Reproduce every row below, from the one containing "Инструкция по включению JavaScript на" down to the last row, both of these included, with no changes.

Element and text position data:
****************

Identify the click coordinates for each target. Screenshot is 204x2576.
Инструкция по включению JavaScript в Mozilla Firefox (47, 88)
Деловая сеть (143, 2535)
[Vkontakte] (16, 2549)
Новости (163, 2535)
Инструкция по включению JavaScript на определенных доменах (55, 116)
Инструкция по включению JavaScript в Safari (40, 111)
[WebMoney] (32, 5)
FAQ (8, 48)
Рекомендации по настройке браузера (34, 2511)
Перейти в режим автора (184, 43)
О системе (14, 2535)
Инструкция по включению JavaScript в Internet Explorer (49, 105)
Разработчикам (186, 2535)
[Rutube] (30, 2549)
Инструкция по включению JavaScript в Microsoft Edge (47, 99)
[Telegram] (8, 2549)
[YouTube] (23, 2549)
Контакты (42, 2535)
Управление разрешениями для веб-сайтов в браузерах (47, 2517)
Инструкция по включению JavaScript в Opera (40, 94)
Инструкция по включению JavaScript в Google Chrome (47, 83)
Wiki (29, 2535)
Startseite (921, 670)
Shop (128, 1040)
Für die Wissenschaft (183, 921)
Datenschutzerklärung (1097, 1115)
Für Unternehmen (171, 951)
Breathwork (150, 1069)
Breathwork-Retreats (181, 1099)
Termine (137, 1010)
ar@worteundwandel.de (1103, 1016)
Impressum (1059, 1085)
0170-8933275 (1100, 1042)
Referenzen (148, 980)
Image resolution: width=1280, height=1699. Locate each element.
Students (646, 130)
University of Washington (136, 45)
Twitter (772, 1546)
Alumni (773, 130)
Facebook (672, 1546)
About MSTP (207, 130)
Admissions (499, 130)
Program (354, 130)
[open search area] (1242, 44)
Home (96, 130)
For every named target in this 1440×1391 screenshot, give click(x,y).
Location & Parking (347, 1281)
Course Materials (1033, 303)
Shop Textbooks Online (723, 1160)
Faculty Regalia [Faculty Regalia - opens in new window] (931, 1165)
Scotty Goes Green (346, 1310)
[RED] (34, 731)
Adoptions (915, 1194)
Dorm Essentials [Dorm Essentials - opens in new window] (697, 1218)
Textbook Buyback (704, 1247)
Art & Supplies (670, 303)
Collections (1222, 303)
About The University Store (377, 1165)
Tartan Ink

****************

(Full answer)
Инструкция по включению JavaScript на определенных доменах (55, 116)
Инструкция по включению JavaScript в Safari (40, 111)
[WebMoney] (32, 5)
FAQ (8, 48)
Рекомендации по настройке браузера (34, 2511)
Перейти в режим автора (184, 43)
О системе (14, 2535)
Инструкция по включению JavaScript в Internet Explorer (49, 105)
Разработчикам (186, 2535)
[Rutube] (30, 2549)
Инструкция по включению JavaScript в Microsoft Edge (47, 99)
[Telegram] (8, 2549)
[YouTube] (23, 2549)
Контакты (42, 2535)
Управление разрешениями для веб-сайтов в браузерах (47, 2517)
Инструкция по включению JavaScript в Opera (40, 94)
Инструкция по включению JavaScript в Google Chrome (47, 83)
Wiki (29, 2535)
Startseite (921, 670)
Shop (128, 1040)
Für die Wissenschaft (183, 921)
Datenschutzerklärung (1097, 1115)
Für Unternehmen (171, 951)
Breathwork (150, 1069)
Breathwork-Retreats (181, 1099)
Termine (137, 1010)
ar@worteundwandel.de (1103, 1016)
Impressum (1059, 1085)
0170-8933275 (1100, 1042)
Referenzen (148, 980)
Image resolution: width=1280, height=1699. Locate each element.
Students (646, 130)
University of Washington (136, 45)
Twitter (772, 1546)
Alumni (773, 130)
Facebook (672, 1546)
About MSTP (207, 130)
Admissions (499, 130)
Program (354, 130)
[open search area] (1242, 44)
Home (96, 130)
For every named target in this 1440×1391 screenshot, give click(x,y).
Location & Parking (347, 1281)
Course Materials (1033, 303)
Shop Textbooks Online (723, 1160)
Faculty Regalia [Faculty Regalia - opens in new window] (931, 1165)
Scotty Goes Green (346, 1310)
[RED] (34, 731)
Adoptions (915, 1194)
Dorm Essentials [Dorm Essentials - opens in new window] (697, 1218)
Textbook Buyback (704, 1247)
Art & Supplies (670, 303)
Collections (1222, 303)
About The University Store (377, 1165)
Tartan Ink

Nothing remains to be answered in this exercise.